MATERIAL EXTRAÍDO ::

★ ★ ★ ★ ★

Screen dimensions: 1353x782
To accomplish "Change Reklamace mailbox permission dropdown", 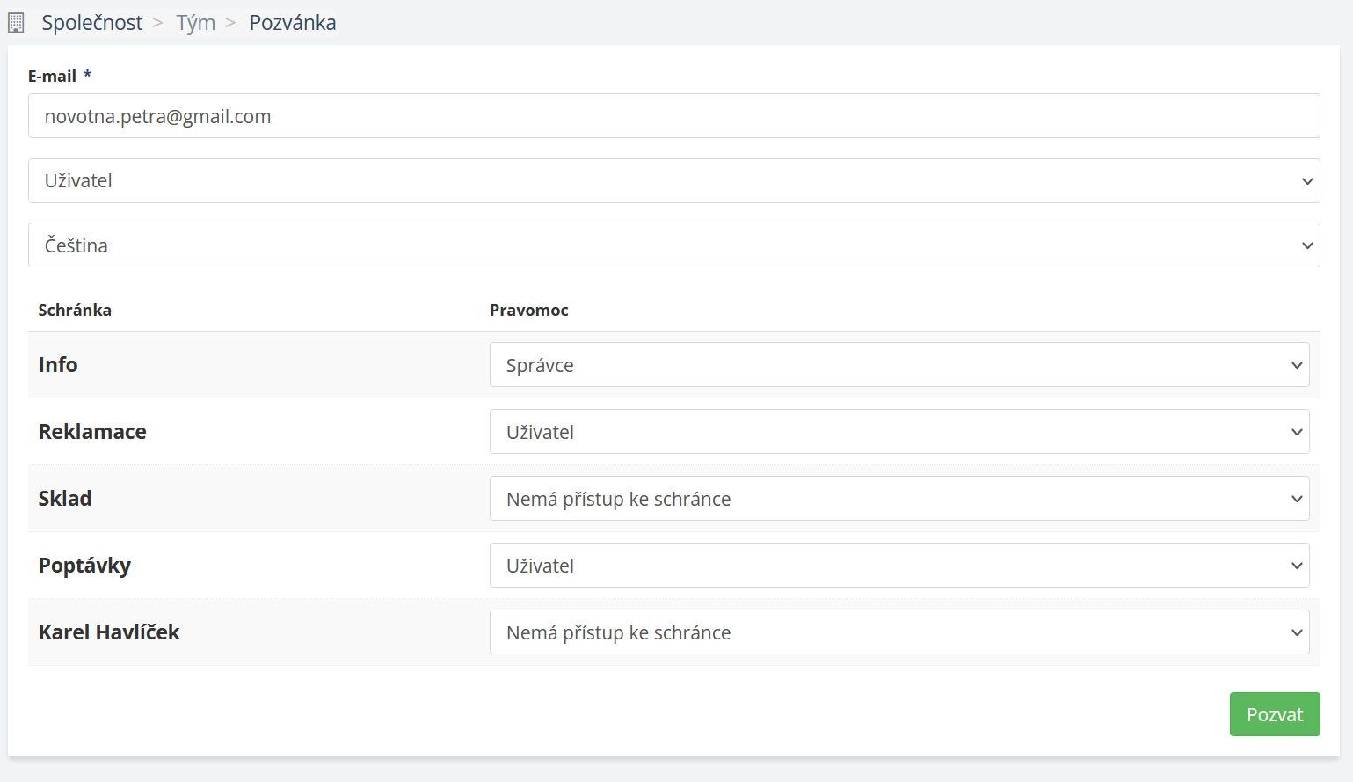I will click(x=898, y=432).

★ ★ ★ ★ ★

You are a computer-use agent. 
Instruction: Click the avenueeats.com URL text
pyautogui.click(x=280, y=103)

★ ★ ★ ★ ★

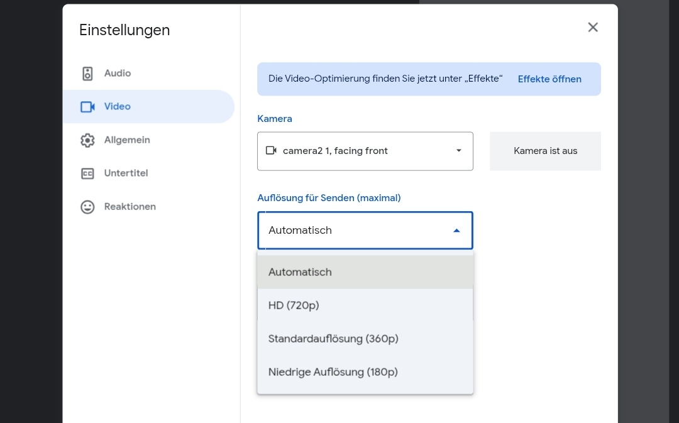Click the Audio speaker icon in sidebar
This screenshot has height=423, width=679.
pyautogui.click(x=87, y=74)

★ ★ ★ ★ ★

ENUNCIADO DA TAREFA :: Formate como lista numerada o trecho da listagem acima que começa na linha com "You are a computer-use agent." e termina depois da linha com "pyautogui.click(x=280, y=103)", incluindo ambas. Deixe de fora as linhas em branco.

RESPOSTA DA TAREFA ::
1. You are a computer-use agent. 
2. Instruction: Click the avenueeats.com URL text
3. pyautogui.click(x=280, y=103)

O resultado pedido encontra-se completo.